August 22, 2007 at 7:00 am

The transparency for the seventh and last color is ready.

In the ‘morning’ (2:30 pm, when I wake up…) I will shoot the screen… and if all goes well, print it tomorrow night/today (Wednesday into Thursday).

Thursday: sort out, sign & number.
Friday: pack up some posters, head to Worcester to deliver the Worcester subscriptions.
Saturday & Sunday: back to Providence, address and prepare for mailing. Contact Providence subscribers and deliver posters around town.
Monday: mail out posters.

… there you have it.

Reading:
The Shape of Content, by Ben Shahn.

Essays about art and why it might be worthwhile to strive to create anything in the world.

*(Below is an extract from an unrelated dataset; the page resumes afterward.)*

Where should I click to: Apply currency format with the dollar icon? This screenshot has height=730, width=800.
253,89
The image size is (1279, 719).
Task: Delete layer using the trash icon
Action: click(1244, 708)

I read this book when I was 17 or 18, and coming back to it now I found myself thinking “Oh, I’ve read this one before, I don’t need to read it again…” Then a couple of sentences into the essay: “Hey, wait a second — I don’t remember this part!” It’s really thoughtful, down-to-earth, and unpretentious, focused on art’s connection to and meaning within life. Reading it now, it is obvious that this book was about 50% of the reason why I ended up dropping out of the the University of Chicago when I was 19. (the other half? attention deficit disorder.)